[Rows from a pointing dataset]
******************************

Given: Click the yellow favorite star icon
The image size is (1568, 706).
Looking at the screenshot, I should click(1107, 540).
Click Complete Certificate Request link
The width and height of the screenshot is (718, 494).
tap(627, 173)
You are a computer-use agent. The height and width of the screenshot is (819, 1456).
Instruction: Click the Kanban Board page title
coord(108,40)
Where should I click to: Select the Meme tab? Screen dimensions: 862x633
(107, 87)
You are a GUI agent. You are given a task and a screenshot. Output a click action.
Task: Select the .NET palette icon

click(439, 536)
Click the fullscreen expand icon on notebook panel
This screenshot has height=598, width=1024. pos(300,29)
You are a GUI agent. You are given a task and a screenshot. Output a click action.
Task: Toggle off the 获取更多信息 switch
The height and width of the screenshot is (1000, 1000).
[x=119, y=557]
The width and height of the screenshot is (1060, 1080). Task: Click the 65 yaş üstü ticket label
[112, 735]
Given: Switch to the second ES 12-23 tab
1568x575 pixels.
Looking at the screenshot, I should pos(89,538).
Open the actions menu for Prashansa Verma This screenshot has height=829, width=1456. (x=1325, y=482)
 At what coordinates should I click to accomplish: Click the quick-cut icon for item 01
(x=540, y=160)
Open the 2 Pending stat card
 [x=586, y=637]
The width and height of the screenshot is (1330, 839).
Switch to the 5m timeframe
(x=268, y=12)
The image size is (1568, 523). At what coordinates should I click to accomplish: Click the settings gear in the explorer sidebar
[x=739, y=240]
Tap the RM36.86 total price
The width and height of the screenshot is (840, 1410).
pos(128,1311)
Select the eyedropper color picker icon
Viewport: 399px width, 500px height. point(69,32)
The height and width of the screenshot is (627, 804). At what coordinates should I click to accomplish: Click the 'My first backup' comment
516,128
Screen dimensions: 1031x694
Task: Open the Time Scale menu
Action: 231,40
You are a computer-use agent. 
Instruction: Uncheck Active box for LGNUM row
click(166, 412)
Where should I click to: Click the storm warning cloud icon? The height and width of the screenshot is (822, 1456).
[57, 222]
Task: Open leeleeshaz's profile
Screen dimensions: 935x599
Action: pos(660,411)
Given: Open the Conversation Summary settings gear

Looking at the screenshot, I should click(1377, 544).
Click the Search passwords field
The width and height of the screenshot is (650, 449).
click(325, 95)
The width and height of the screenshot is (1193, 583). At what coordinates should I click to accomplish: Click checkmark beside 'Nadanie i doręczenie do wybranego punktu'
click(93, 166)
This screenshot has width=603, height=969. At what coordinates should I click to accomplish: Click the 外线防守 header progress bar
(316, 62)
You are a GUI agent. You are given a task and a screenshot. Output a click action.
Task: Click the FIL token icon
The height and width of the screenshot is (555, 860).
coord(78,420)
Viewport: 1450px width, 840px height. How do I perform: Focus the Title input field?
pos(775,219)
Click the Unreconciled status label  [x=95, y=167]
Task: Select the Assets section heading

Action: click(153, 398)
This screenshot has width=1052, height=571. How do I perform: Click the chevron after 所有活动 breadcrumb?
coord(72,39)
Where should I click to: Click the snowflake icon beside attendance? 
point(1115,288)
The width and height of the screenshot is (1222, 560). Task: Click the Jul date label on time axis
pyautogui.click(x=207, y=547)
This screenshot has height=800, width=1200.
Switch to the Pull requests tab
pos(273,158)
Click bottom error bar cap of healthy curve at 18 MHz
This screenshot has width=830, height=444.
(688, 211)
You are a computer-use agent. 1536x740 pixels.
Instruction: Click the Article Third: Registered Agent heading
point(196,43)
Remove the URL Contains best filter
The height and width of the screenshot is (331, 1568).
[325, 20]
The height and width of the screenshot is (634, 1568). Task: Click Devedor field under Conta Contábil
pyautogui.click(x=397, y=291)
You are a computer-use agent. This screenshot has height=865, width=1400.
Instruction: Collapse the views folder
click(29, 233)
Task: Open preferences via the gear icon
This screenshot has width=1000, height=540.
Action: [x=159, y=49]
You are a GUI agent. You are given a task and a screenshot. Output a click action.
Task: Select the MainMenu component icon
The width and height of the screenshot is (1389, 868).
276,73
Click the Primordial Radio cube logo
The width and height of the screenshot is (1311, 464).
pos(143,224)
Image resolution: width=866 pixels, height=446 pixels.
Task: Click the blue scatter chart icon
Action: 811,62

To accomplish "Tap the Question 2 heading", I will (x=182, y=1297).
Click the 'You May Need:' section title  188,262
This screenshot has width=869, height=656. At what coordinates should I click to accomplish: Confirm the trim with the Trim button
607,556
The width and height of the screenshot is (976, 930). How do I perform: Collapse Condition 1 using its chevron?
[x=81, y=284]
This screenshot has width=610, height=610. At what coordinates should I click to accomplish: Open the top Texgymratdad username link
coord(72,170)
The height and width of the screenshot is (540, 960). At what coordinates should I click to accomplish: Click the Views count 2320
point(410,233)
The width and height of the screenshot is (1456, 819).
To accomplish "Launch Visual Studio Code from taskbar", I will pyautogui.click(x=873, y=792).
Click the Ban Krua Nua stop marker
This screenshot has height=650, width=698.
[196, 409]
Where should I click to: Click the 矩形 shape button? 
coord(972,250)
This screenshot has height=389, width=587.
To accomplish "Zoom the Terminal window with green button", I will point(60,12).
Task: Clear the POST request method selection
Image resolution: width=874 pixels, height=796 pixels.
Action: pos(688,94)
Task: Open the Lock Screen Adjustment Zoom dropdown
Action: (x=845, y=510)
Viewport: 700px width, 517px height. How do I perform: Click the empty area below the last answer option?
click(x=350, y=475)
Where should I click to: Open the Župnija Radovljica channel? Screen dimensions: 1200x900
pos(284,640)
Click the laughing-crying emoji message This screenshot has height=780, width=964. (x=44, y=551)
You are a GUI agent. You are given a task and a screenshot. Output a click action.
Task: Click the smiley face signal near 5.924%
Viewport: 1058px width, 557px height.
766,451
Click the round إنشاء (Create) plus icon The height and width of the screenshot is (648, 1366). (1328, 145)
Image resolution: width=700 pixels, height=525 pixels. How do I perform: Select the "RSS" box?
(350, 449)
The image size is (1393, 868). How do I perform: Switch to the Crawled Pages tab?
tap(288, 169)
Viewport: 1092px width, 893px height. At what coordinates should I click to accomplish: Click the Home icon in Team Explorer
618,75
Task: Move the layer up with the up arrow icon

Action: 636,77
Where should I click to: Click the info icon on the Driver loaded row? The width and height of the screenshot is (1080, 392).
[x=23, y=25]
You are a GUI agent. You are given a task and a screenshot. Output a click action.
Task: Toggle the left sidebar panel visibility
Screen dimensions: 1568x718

******************************

▶ Goal
Turn the part of the rows above that begins with the line containing "Open the actions" and ends with the line containing "[x=586, y=637]" into a Markdown table with the columns Number and Line, one line per table row, skipping any blank lines. Include only that part.

▶ Exercise response
| Number | Line |
|---|---|
| 1 | Open the actions menu for Prashansa Verma This screenshot has height=829, width=1456. (x=1325, y=482) |
| 2 |  At what coordinates should I click to accomplish: Click the quick-cut icon for item 01 |
| 3 | (x=540, y=160) |
| 4 | Open the 2 Pending stat card |
| 5 |  [x=586, y=637] |